# Canada Postal Service.... Why ya'll on strike?



## Polaris425 (Dec 16, 2004)

Got this in an email (legit work email not personal account or spam)

*MAIL TO CANADA* — The United States Postal Service has suspended accepting mail destined for Canada until further notice because of a strike by postal workers in that country. To avoid service disruptions or delays, regardless of the duration of the strike, USPS customers can continue to send letters and packages using Global Express Guaranteed. GXG is available online at http://www.usps.com and at thousands of participating retail locations throughout the United States.


----------



## Bootlegger (Dec 18, 2008)

Glad I seen this...lol. Was going to send an injector up there.


----------



## KMKjr (Jan 9, 2009)

They are already getting overpaid and think they should be overpaid even more.

F'n unions....


----------



## vogie (Jun 16, 2010)

I ordered a Big Gun last week and I see on the tracking it's stuck at Customs most likely due to the mail strike, I bought it USPS  hopefully I will get it before summer is over lol.


----------



## Big D (Jun 23, 2009)

The usual stuff. They want more money than the government is willing to pay. It's odd that they are asking for more money when the work load has probably decreased because of on-line everything.


----------



## killer666 (May 29, 2011)

i live in small town saskatchewan and all they do is stuff a couple boxes and man do they wine about the public and the load. well i thinks its a load cause i but a lot of stuff online and now i need to hold off a bit till this gets resolved. very very frustrating.:saevilw:


----------



## BrutemanAl (Jul 3, 2009)

They whine alot and cry alot for no reason then want more money , then the big wigs canada post state that business has dropped by 40% over the last 5 yrsbecause of the popularityof texting and email . Then the post office has a recorded message that calls people and ask's them to sign up for wireless billing and to please sign up for your bills being sent to you by email .

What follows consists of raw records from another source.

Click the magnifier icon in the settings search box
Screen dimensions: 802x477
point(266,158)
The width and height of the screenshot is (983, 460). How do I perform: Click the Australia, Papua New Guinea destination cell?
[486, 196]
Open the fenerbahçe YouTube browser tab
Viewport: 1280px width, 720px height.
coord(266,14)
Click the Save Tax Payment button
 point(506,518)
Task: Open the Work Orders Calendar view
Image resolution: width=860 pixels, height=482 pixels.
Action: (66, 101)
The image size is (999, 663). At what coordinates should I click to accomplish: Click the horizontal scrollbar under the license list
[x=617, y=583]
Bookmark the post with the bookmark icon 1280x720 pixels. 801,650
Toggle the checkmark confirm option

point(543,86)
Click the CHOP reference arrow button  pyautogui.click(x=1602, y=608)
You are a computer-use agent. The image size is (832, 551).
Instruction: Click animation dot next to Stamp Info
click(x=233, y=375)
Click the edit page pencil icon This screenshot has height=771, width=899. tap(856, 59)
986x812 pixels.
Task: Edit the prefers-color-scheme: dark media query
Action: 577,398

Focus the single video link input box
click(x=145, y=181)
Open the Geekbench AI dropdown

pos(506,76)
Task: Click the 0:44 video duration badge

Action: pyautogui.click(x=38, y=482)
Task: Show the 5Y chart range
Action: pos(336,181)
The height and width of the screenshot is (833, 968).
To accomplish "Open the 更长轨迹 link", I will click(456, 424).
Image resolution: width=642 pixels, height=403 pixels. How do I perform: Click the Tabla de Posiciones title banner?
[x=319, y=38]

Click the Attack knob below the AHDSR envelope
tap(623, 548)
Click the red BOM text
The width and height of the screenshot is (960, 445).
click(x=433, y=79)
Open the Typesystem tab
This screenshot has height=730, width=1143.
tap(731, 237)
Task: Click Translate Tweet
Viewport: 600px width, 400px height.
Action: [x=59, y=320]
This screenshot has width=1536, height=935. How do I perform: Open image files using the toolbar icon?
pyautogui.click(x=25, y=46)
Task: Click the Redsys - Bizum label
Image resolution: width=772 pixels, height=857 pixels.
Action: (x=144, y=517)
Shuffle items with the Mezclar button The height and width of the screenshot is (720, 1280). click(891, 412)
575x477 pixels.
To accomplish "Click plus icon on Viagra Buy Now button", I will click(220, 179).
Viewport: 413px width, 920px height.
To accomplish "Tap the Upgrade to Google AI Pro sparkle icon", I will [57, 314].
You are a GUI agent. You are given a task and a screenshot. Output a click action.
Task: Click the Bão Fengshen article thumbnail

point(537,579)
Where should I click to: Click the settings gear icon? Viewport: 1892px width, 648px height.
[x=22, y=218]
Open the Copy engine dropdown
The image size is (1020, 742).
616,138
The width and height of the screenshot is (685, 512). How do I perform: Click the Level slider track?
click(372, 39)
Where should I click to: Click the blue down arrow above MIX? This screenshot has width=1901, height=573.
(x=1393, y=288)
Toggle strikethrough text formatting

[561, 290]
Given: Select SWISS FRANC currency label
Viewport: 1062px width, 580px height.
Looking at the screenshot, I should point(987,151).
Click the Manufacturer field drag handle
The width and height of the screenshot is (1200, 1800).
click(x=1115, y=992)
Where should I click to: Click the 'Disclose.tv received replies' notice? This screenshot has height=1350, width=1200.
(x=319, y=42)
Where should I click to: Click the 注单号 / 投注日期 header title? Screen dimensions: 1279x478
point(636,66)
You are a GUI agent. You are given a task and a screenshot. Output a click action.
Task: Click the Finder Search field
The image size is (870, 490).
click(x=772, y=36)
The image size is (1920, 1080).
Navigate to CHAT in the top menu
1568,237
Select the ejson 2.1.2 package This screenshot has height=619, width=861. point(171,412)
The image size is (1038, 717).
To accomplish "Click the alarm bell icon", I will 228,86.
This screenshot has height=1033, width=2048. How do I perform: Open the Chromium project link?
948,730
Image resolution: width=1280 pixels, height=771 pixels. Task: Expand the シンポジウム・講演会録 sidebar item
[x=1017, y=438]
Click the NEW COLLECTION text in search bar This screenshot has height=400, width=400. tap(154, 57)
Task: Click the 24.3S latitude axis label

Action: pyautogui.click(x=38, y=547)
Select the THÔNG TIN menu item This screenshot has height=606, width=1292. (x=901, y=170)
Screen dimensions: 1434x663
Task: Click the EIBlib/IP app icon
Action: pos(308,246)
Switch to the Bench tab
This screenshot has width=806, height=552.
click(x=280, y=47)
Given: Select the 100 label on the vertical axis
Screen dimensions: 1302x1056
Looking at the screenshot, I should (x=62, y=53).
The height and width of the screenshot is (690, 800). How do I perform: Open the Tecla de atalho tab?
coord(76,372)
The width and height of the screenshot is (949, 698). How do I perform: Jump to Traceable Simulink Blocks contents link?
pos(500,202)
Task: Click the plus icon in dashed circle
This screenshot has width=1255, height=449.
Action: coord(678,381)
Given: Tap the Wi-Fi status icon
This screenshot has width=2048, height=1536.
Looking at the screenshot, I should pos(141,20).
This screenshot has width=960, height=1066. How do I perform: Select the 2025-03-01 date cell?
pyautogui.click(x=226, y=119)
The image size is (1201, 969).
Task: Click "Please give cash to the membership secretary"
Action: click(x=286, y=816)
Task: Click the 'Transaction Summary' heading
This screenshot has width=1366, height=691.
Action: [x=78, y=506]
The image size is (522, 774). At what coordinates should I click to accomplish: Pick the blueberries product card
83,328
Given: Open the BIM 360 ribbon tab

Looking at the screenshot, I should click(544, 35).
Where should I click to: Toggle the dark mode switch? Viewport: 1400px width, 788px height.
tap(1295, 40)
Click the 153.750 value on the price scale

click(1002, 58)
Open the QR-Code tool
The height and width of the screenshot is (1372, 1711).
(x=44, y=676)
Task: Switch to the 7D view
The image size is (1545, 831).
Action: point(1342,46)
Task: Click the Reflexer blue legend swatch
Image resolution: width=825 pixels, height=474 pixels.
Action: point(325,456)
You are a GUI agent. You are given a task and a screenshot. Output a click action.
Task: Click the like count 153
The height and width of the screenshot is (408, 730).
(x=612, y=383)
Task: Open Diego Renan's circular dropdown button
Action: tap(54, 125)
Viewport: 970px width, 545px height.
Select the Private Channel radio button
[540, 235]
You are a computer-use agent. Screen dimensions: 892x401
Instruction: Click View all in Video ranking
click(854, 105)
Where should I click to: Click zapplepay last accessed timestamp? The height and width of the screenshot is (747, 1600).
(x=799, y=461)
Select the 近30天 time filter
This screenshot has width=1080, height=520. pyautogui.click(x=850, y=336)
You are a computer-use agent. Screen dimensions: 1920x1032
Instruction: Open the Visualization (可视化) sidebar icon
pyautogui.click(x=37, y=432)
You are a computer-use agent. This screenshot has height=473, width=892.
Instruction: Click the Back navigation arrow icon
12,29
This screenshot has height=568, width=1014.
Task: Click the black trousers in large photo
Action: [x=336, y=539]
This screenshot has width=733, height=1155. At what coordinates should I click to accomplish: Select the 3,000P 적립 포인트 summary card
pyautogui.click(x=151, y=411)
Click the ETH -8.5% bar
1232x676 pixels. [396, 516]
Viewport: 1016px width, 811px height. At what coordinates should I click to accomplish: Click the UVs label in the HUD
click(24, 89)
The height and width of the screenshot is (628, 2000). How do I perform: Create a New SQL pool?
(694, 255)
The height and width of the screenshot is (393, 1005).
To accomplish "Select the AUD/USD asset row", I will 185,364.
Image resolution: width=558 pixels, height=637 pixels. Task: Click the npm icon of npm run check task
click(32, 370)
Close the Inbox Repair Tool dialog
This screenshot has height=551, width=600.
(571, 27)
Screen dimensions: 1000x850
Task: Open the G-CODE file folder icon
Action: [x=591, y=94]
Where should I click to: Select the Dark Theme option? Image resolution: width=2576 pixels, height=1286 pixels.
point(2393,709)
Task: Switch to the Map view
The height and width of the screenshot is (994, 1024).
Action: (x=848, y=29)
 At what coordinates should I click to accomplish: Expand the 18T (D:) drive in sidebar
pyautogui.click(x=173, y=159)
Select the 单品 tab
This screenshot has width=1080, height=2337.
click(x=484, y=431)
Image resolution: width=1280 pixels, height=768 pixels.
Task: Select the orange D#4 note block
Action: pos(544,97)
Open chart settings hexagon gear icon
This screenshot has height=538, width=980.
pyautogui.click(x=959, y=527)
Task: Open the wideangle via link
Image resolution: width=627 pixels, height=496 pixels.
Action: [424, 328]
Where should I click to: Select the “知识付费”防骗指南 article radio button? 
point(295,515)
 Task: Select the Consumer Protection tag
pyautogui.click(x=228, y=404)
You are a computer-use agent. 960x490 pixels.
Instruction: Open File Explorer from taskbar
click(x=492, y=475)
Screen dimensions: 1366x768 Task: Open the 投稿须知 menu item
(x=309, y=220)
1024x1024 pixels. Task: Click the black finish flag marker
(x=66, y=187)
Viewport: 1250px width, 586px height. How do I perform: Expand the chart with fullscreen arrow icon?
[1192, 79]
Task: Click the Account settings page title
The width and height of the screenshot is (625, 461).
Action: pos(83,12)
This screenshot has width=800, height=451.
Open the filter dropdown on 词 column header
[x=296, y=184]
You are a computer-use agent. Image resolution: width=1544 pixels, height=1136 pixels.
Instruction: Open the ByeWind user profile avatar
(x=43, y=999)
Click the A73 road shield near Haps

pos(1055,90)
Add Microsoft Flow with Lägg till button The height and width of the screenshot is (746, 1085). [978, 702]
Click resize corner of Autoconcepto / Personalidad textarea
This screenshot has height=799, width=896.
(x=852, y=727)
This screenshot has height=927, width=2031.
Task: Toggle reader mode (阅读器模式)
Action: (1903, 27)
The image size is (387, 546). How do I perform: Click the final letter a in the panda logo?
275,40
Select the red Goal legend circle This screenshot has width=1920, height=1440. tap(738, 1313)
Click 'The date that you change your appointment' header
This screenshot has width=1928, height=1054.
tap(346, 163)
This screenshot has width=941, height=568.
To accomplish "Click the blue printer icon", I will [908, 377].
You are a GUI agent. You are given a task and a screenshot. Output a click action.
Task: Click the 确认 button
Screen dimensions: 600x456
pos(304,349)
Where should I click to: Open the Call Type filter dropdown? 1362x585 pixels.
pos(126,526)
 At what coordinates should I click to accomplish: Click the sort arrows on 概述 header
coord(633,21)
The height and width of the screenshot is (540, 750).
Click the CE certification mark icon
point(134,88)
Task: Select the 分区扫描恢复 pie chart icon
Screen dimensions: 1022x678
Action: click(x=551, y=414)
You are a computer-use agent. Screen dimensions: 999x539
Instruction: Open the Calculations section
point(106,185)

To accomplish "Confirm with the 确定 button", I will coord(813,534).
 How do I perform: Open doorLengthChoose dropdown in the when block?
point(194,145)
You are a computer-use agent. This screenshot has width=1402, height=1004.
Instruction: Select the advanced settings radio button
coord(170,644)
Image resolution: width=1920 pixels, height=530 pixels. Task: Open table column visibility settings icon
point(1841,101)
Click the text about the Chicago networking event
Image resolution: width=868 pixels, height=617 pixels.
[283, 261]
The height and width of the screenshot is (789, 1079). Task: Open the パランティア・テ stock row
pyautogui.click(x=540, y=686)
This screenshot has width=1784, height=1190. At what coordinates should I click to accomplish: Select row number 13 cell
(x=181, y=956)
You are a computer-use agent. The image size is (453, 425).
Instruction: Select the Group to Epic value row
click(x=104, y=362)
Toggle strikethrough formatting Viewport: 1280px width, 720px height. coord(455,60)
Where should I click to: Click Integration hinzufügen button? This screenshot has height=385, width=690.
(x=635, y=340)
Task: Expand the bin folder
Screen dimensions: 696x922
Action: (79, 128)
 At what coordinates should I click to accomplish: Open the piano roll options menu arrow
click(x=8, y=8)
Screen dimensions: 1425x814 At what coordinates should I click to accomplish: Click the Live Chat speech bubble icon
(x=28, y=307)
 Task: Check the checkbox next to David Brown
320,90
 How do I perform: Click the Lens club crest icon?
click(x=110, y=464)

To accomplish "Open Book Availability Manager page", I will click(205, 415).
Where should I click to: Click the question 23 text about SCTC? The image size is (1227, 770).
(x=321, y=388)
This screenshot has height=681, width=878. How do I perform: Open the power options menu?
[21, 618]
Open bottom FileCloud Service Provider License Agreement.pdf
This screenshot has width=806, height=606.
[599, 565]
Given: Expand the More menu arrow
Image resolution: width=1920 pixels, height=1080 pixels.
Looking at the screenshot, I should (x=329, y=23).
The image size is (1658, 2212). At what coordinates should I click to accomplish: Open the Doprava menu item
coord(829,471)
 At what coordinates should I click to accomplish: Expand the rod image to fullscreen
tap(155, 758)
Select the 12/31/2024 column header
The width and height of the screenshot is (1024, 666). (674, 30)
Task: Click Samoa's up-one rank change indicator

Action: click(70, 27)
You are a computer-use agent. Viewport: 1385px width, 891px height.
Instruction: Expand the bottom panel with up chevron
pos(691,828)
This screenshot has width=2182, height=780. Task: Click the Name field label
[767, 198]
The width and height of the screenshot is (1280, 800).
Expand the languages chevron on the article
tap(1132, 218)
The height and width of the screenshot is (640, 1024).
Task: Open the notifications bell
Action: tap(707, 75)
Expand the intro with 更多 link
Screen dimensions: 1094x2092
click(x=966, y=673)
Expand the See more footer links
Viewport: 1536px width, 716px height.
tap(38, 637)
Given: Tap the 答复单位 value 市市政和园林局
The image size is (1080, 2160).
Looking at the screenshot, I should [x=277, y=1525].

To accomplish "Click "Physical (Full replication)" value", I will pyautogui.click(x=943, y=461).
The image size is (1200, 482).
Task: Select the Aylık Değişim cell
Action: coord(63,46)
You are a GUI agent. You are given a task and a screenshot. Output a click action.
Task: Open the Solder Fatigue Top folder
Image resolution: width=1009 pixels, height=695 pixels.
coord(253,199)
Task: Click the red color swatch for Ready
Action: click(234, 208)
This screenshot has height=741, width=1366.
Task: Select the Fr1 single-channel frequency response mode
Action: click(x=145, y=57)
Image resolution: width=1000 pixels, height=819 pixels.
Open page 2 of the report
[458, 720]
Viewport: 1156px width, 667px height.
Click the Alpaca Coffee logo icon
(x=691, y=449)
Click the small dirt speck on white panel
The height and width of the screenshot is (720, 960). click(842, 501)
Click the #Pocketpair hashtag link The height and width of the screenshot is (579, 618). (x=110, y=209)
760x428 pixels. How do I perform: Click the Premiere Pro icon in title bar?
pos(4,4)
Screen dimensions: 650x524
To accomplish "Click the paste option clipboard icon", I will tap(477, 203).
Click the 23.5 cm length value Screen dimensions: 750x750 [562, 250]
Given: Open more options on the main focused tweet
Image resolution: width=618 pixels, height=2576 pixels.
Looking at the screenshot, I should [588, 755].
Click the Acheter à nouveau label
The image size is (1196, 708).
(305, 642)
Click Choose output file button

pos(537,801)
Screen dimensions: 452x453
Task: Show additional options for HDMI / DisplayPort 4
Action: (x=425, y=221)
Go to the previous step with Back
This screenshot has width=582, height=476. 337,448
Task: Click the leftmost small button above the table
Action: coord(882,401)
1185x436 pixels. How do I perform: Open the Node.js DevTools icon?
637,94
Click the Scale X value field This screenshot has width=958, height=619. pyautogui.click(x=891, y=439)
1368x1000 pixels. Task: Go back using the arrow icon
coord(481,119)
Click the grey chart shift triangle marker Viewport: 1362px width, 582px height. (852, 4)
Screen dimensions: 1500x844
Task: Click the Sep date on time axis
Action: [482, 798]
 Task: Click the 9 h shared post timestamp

Welcome to Canaduhhhh !!!! LOL ( Ps i can say that becaus I am from Canada lol )


----------



## Polaris425 (Dec 16, 2004)

Well just sounds like ya'll got the same problems we do... lol. People wanting more for less.


----------



## Polaris425 (Dec 16, 2004)

MAIL DESTINED FOR CANADA — The United States Postal Service has resumed accepting mail destined for Canada.


----------